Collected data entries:

»»

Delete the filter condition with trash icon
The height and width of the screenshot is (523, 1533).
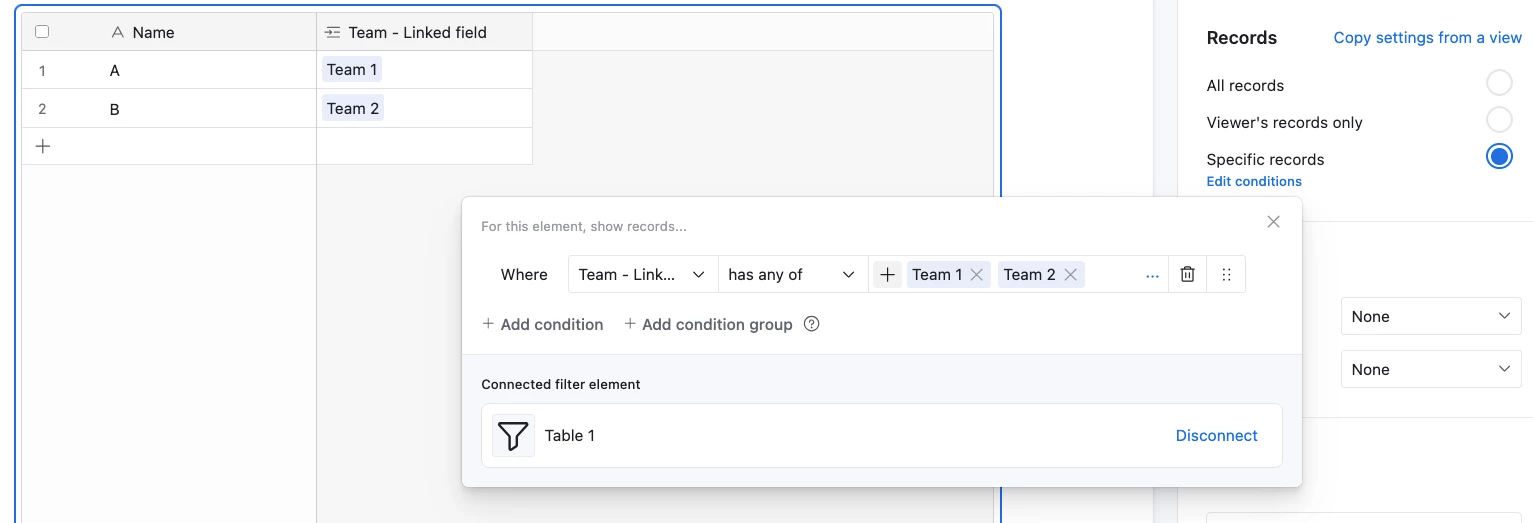click(x=1187, y=274)
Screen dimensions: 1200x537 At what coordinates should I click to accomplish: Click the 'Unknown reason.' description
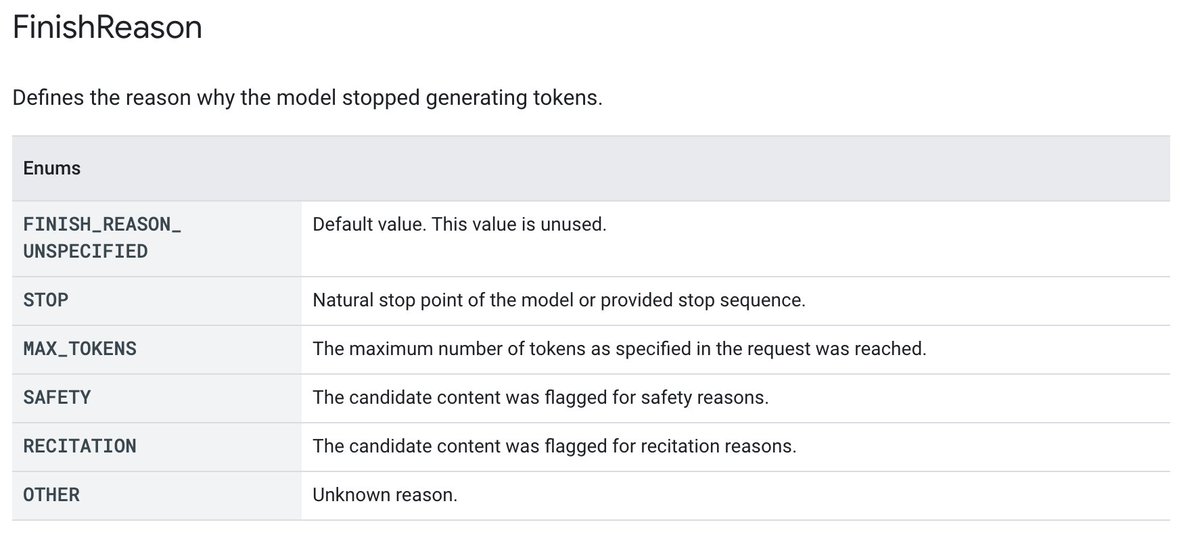coord(385,495)
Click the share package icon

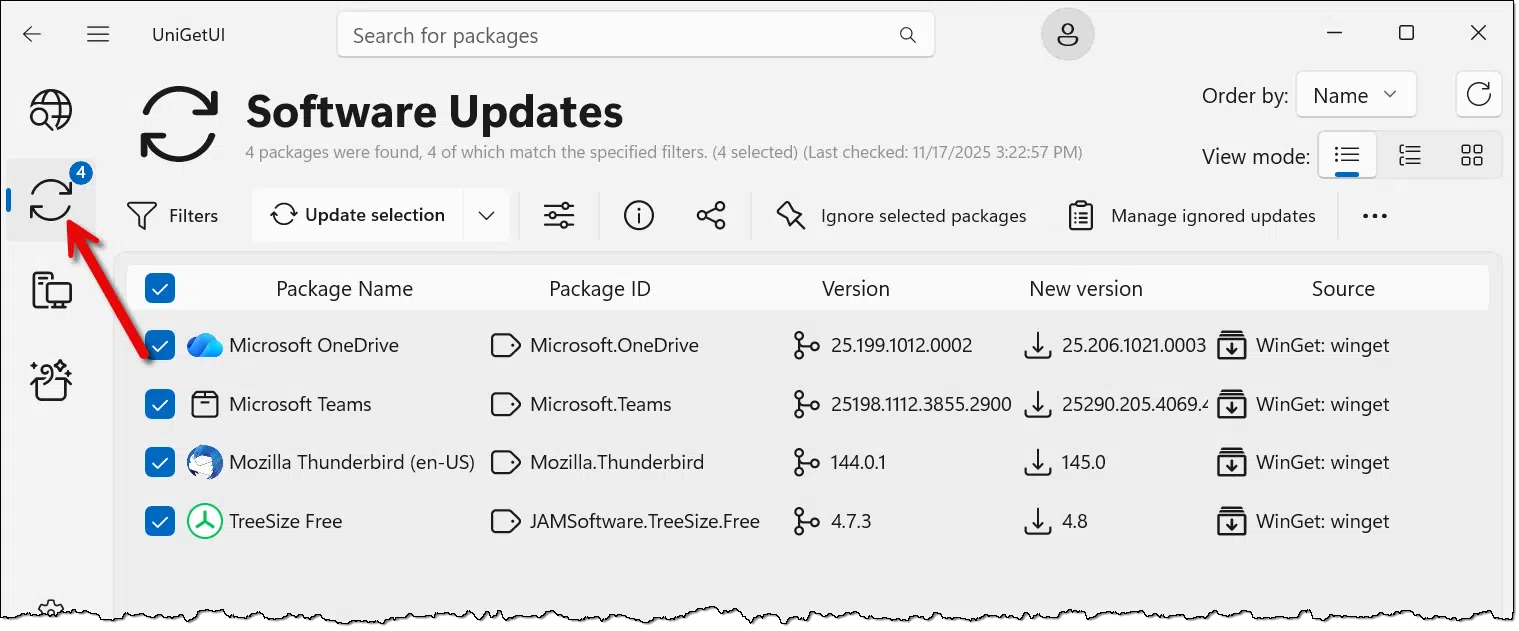click(x=711, y=215)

««

### ACTION ITEM
Beginning at the line that contains "Screen dimensions: 1200x537" and ending at the last line of the data, return each line exactly; no picture belongs in the copy.

### WRITTEN ANSWER
Screen dimensions: 1200x537 At what coordinates should I click to accomplish: Click the 'Unknown reason.' description
coord(385,495)
Click the share package icon

click(x=711, y=215)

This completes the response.